Tomorrow, then. Me and my CPW. Each of us like a giant refreshed, ready to Suck Less. Bring it on.
BACKlog: Right to Privetcy
I would like to state for the record, please, that I am not fond of privet.
I recognize that properly tended it makes for a useful hedge, in a good-fences-make-good-neighbors sort of way. But it annoys me. I don’t like its insinuating ways. I don’t like the smell of its blossoms. I especially don’t like the smell of its blossoms when it trumps the scent of honeysuckle, as inevitably it does. I consider it a cruel joke that these two bloom at the same time, almost as cruel a joke as the olfactory conflict between Scotch broom and lilac.

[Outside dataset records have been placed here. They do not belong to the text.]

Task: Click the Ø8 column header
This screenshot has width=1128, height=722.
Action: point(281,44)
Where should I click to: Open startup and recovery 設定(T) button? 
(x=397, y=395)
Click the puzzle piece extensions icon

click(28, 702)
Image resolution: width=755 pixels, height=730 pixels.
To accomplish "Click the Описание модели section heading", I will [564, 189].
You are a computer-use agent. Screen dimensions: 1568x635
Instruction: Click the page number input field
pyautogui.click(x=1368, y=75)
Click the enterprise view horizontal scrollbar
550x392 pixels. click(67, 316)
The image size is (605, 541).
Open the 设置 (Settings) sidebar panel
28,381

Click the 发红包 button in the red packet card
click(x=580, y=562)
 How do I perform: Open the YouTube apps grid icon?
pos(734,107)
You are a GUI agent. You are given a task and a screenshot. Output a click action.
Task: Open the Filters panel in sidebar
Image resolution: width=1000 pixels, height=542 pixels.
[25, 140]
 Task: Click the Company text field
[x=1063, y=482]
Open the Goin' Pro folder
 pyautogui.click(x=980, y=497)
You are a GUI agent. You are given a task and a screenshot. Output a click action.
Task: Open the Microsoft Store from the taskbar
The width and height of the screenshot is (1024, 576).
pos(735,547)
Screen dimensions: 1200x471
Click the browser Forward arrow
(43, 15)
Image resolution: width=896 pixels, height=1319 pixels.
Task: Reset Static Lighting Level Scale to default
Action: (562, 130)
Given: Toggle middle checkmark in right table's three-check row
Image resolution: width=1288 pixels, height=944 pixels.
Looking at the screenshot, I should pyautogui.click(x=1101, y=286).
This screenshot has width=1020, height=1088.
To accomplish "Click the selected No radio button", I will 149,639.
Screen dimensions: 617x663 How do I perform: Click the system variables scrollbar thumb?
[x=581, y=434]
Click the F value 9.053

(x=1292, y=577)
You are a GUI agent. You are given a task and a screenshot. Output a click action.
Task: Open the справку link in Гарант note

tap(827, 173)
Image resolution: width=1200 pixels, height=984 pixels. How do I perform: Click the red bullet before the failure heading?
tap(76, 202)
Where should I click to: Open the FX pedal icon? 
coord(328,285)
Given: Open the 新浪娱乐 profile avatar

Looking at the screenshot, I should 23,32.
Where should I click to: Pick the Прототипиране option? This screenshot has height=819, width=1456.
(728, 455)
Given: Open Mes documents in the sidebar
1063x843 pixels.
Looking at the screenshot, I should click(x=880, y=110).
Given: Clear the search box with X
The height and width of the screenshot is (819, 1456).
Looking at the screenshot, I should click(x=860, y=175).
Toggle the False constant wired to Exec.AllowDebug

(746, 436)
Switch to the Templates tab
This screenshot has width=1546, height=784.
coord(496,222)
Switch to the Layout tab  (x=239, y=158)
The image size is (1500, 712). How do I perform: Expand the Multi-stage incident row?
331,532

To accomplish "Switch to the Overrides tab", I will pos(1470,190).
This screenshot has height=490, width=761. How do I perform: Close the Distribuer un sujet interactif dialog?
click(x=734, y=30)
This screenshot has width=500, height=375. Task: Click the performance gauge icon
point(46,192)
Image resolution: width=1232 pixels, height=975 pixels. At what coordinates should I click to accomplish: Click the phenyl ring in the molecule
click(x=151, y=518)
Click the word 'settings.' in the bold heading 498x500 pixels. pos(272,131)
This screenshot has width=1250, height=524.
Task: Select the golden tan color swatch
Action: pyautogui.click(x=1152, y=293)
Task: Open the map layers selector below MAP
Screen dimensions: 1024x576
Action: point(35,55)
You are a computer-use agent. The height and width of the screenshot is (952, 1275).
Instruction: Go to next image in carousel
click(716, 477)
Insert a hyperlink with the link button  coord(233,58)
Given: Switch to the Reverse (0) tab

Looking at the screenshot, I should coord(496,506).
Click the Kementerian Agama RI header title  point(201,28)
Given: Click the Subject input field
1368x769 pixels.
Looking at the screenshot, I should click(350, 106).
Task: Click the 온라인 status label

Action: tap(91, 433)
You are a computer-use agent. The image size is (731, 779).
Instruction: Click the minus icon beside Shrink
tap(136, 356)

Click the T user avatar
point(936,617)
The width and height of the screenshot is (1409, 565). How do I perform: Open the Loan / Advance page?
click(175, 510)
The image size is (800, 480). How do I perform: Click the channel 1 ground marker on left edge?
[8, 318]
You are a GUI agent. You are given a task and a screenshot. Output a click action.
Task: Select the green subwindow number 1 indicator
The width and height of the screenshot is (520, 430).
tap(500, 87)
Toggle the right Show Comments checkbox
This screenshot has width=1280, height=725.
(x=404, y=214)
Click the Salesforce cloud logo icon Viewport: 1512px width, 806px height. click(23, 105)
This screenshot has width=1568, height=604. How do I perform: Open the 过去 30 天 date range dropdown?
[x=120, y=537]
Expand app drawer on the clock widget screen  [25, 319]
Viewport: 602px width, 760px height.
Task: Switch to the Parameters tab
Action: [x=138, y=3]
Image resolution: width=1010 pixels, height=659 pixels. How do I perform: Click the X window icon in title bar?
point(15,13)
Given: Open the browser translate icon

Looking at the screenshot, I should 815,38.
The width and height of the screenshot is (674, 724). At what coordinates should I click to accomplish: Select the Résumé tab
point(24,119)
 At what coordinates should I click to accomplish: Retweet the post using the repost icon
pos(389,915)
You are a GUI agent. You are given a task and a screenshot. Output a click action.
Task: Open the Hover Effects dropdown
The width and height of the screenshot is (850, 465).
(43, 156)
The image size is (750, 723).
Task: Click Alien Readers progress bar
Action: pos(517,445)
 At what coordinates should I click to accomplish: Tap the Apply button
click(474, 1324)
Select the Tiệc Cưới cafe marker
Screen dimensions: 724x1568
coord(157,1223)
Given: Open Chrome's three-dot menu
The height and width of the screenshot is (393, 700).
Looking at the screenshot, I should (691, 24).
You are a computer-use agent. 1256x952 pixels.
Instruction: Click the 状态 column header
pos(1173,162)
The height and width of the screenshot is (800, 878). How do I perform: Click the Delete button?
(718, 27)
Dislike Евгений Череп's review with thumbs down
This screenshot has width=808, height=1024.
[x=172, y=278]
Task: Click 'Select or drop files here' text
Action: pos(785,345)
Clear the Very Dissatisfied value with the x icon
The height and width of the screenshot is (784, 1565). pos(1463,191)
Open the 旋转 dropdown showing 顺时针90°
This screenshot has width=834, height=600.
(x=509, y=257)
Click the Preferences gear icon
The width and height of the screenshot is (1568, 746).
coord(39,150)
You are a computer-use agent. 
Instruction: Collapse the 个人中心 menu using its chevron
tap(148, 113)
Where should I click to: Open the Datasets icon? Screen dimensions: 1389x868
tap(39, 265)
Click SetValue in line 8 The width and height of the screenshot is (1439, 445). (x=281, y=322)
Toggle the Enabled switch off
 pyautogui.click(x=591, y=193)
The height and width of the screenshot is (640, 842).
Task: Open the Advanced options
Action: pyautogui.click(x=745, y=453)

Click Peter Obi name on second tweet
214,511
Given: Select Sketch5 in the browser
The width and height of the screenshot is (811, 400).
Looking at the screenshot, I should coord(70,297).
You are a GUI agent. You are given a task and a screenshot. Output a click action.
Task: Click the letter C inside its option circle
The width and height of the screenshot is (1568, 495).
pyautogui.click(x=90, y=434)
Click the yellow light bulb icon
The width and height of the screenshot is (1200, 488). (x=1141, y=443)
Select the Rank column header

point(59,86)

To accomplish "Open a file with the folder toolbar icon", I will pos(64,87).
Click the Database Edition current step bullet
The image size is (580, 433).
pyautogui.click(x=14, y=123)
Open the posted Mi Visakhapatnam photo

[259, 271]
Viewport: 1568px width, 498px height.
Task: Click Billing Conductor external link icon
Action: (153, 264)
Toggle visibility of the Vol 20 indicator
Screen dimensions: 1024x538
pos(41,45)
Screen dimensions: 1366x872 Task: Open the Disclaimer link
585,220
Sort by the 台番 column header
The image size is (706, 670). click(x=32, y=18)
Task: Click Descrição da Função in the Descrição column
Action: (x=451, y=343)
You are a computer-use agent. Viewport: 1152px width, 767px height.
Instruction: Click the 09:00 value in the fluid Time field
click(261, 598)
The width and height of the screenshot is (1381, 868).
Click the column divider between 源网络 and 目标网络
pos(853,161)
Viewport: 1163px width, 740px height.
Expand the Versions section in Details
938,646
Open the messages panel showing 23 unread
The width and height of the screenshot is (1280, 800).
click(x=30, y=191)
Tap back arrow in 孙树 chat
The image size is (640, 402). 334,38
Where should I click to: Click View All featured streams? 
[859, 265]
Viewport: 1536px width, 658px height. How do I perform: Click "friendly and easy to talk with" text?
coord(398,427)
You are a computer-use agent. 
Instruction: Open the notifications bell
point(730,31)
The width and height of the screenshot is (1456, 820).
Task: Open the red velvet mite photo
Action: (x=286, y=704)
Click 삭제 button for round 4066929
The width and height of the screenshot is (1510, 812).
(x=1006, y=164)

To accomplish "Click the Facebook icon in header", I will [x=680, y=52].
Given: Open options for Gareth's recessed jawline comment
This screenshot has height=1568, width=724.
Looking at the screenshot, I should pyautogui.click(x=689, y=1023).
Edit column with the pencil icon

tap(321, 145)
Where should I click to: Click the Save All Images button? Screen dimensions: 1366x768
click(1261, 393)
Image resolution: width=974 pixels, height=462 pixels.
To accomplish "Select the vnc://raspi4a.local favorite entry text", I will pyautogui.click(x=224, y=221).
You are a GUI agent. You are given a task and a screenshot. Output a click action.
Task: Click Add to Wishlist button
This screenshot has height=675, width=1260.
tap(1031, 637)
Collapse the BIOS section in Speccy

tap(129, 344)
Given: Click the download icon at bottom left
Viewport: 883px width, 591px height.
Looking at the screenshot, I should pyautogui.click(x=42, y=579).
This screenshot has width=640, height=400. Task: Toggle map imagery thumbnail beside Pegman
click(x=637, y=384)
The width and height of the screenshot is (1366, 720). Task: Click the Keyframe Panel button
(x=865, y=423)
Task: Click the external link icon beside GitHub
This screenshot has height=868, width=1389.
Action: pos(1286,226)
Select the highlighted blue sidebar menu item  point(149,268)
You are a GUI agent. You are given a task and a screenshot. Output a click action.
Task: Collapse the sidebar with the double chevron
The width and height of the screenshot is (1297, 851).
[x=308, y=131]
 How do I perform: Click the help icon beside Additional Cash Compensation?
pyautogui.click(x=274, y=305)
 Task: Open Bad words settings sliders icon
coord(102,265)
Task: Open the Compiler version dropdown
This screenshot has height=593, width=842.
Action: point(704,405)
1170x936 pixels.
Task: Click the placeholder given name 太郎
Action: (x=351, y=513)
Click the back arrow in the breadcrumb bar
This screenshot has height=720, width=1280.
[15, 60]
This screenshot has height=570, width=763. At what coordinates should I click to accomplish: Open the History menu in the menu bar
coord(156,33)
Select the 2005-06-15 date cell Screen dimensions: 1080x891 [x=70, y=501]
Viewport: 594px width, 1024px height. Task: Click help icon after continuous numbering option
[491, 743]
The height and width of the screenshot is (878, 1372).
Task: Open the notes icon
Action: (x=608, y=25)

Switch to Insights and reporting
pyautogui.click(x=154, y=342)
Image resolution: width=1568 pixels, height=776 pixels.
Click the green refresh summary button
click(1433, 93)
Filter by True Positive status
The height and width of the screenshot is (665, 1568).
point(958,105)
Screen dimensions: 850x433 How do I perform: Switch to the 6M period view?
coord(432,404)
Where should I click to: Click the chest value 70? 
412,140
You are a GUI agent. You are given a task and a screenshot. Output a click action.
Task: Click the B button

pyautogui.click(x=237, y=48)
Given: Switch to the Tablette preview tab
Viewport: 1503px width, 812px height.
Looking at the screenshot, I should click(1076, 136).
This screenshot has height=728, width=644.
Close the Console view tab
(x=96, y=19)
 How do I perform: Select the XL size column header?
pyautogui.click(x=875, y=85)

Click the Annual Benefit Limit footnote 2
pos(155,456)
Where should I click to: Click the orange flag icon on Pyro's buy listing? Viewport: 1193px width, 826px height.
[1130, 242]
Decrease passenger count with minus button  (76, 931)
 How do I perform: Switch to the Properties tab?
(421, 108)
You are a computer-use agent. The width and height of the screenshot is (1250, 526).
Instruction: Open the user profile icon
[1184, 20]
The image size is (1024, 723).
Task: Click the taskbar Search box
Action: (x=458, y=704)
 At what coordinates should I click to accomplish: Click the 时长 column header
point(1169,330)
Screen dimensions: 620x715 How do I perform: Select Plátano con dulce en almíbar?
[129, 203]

What I really hate, though, is the way it grows, when untrimmed, to second-story-window height in no time at all, really - a matter of mere years of neglect - and becomes a dense impenetrable forest that spreads its leventy-kazillion nasty little blossoms all over the neighborhood with a special emphasis on my driveway, where on day after day of the recent monsoon (I swear it has been raining for at least 12 out of every 9 days for the past two months) I find them piled thick and deep in a drenched layer that completely covers my car. The only thing worse than a metric ton of tiny privet blossoms is a metric ton of tiny waterlogged and rotting privet blossoms.
The stuff’s indestructible, to all intents and purposes, so there really isn’t much specialized skill involved. It’s just not that hard to take a strategic trimmer to it a couple of times a year, is it? Really, is that so much to ask?
Yup, I hate me some severely neglected privet, hate it a lot. Hate hate hate.
Especially when it’s in my own back yard.